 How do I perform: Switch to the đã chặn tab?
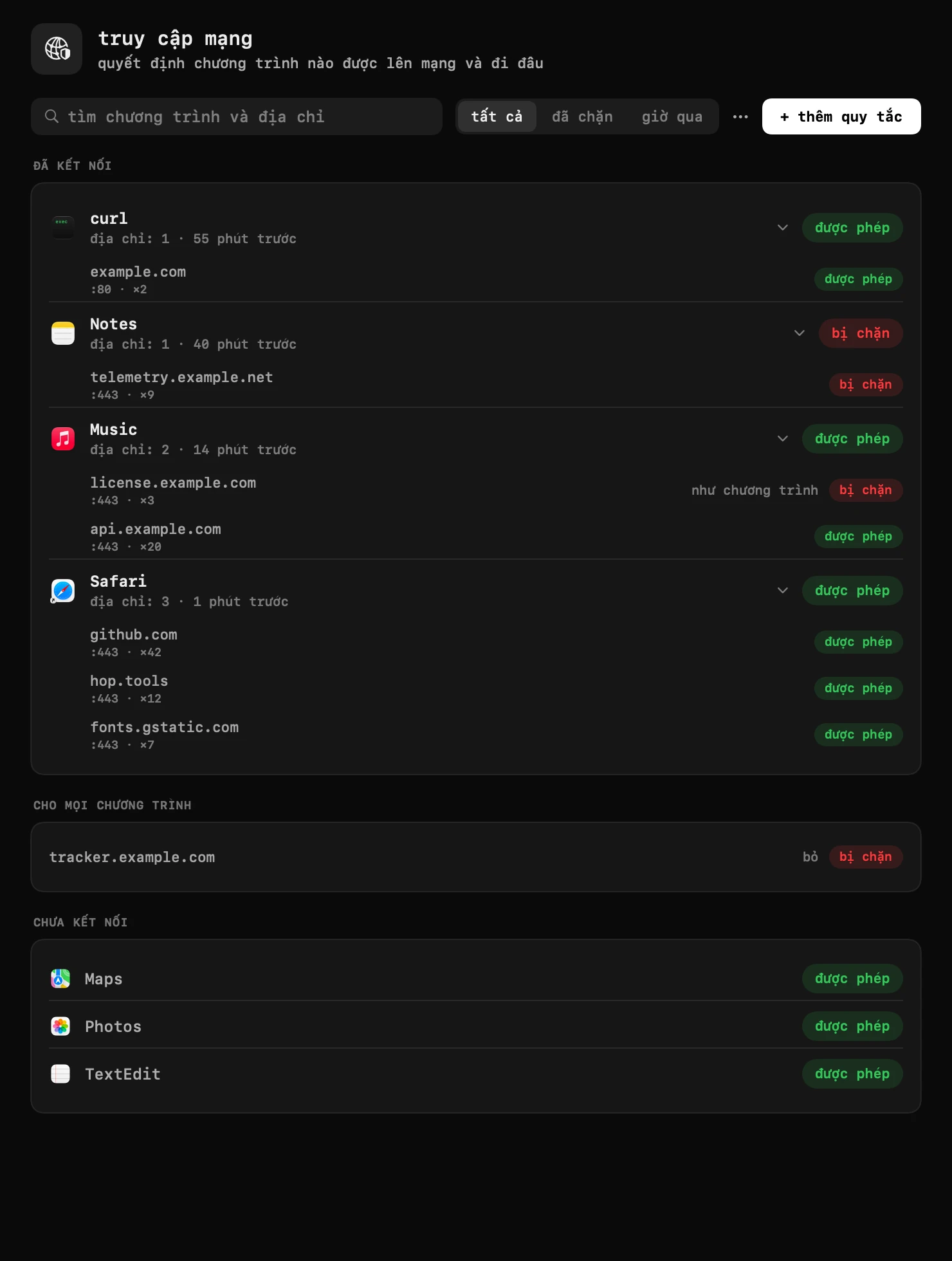click(x=582, y=116)
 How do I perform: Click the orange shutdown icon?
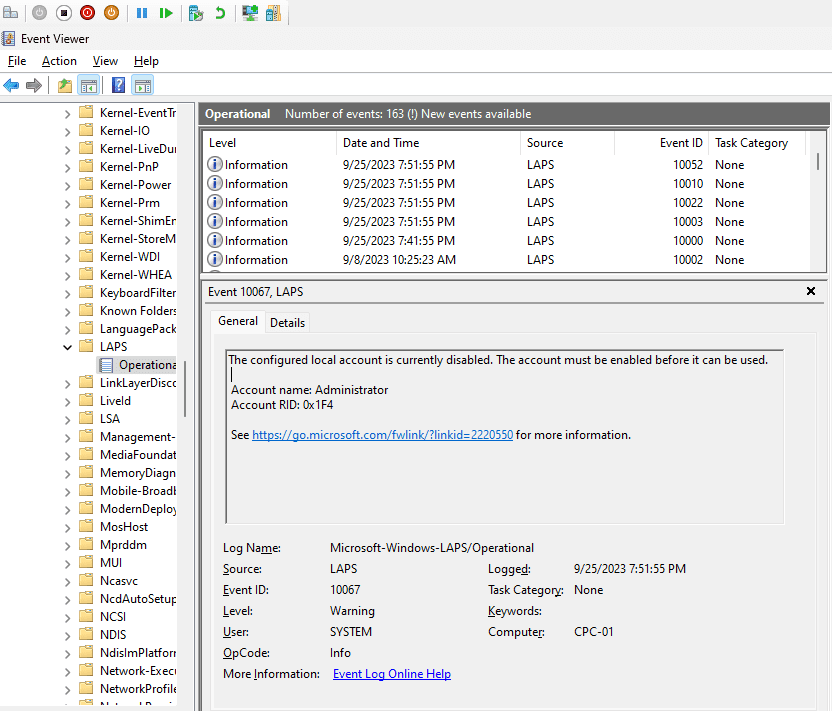[111, 13]
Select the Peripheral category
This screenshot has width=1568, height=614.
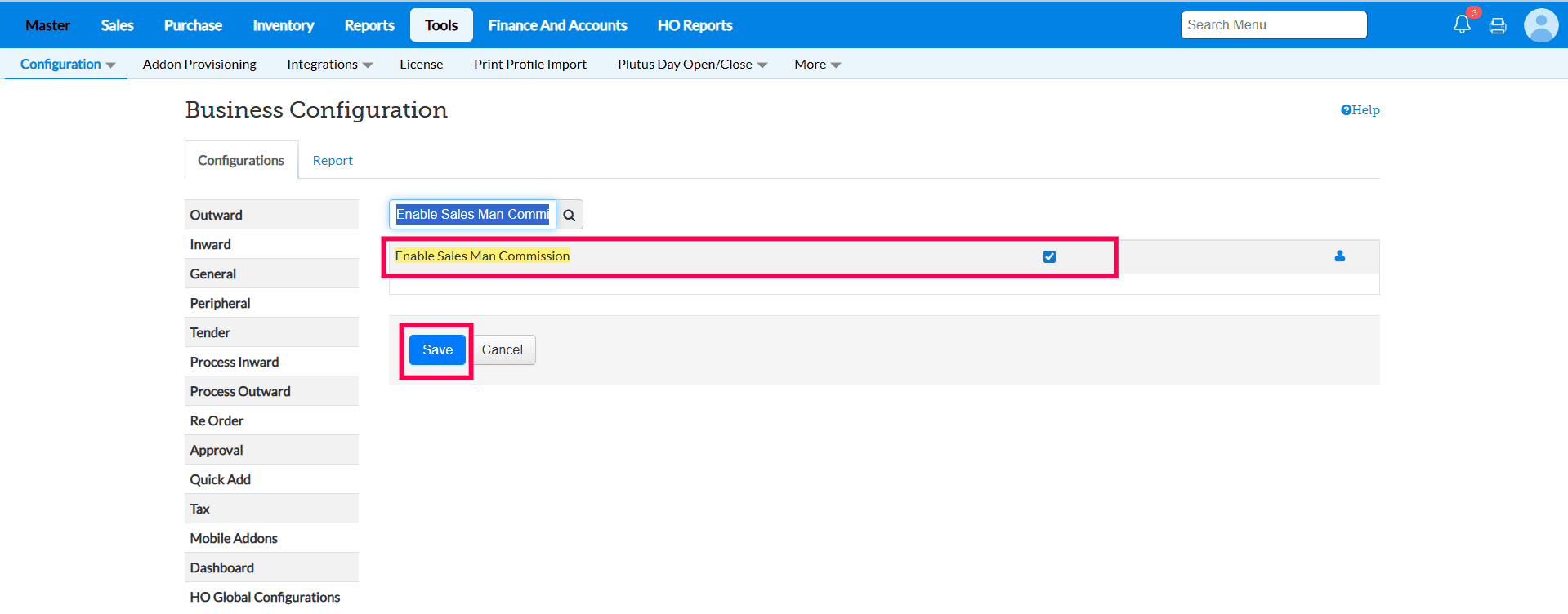221,303
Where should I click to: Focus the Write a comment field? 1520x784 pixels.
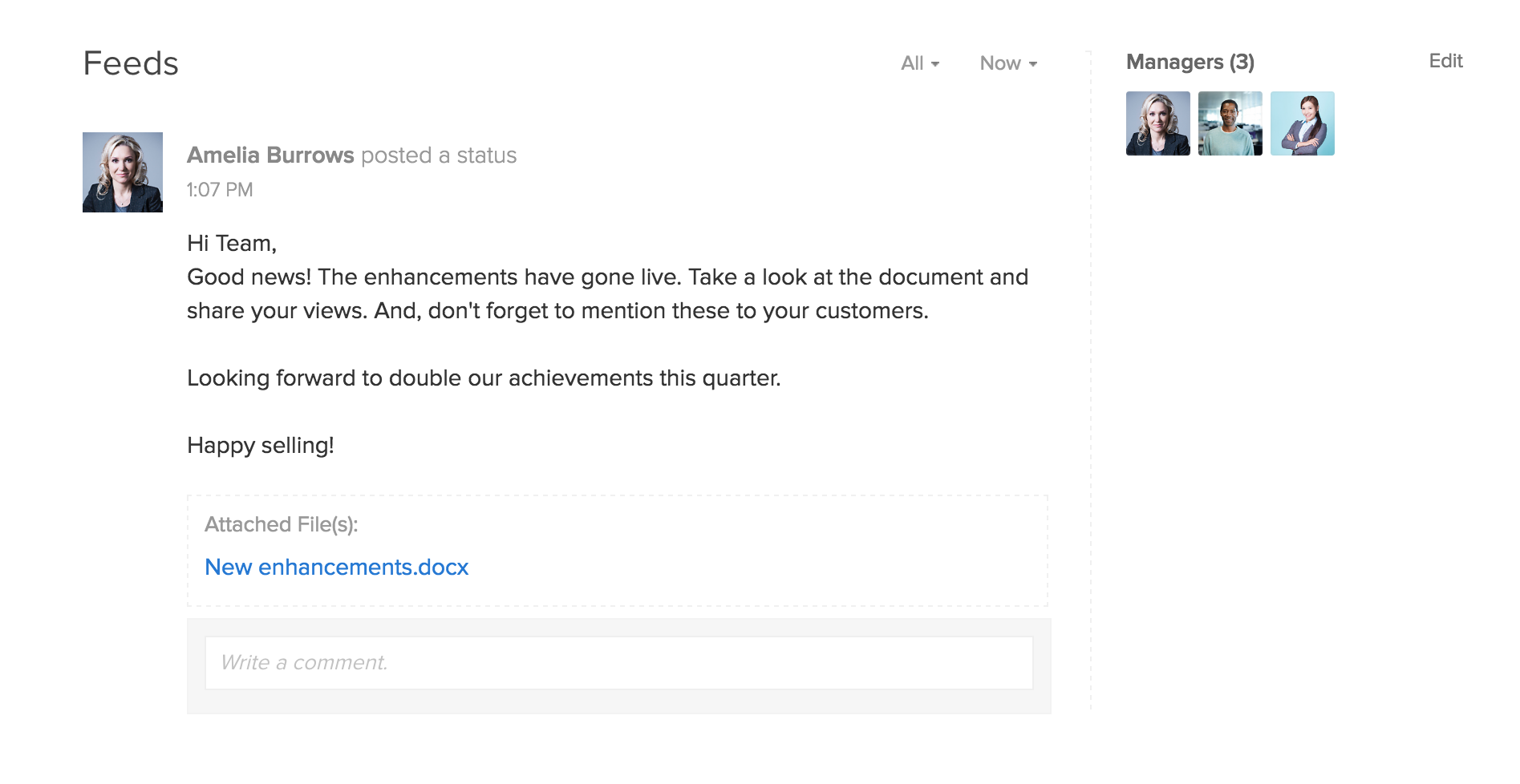point(618,663)
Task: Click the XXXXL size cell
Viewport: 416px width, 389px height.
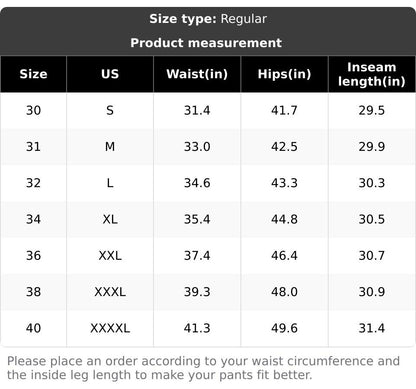Action: (110, 328)
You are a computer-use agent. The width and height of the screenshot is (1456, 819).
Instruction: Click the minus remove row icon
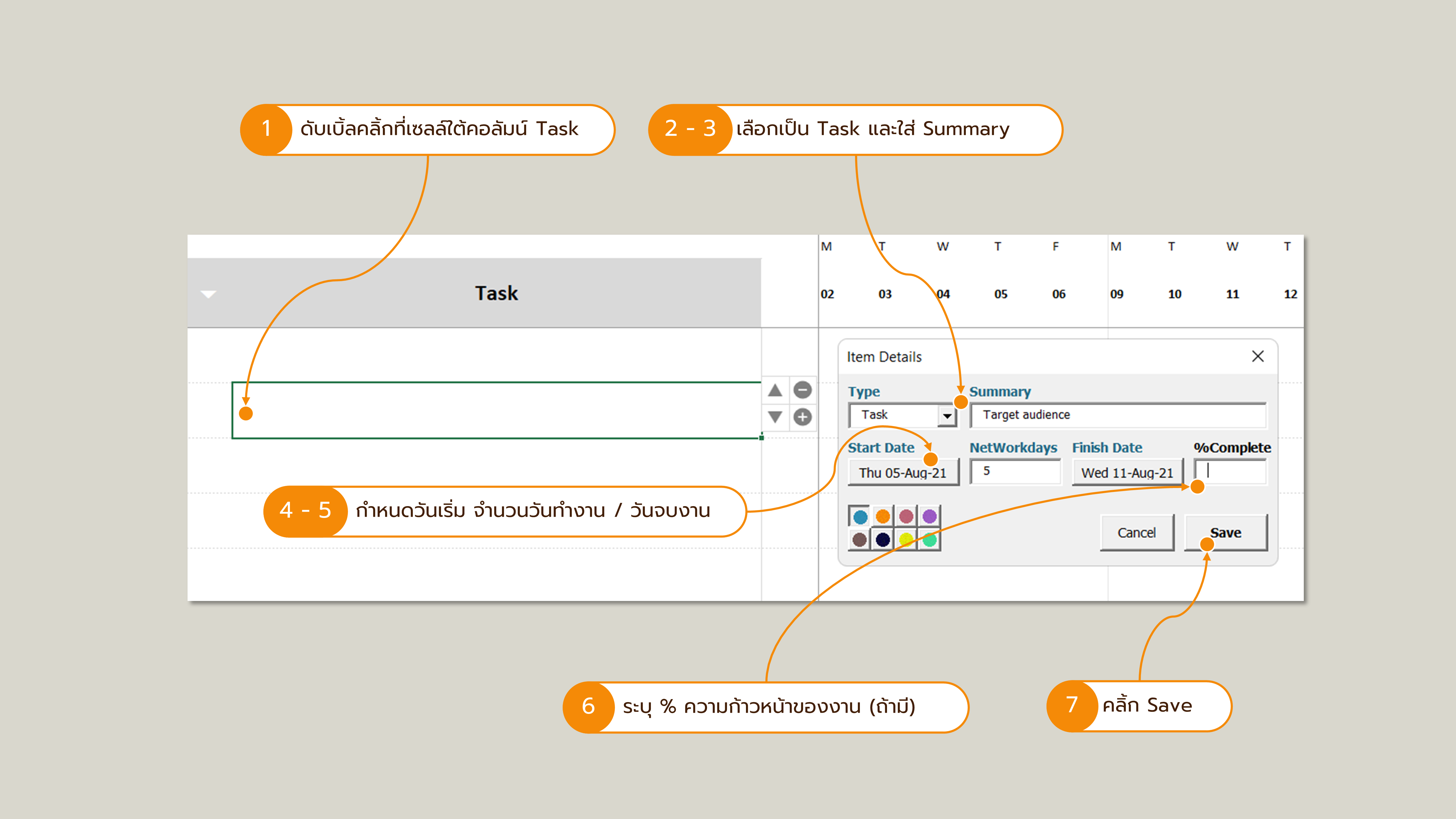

What to produce:
Repeat the records above line for line, with the picture placeholders removed.

Answer to this exercise:
 How do I perform: Switch to the đã chặn tab?
click(x=582, y=116)
 How do I perform: Click the orange shutdown icon?
[111, 13]
Select the Peripheral category
This screenshot has width=1568, height=614.
221,303
Where should I click to: Focus the Write a comment field? 1520x784 pixels.
point(618,663)
Task: Click the XXXXL size cell
Viewport: 416px width, 389px height.
Action: (110, 328)
You are a computer-use agent. The width and height of the screenshot is (1456, 819).
Instruction: Click the minus remove row icon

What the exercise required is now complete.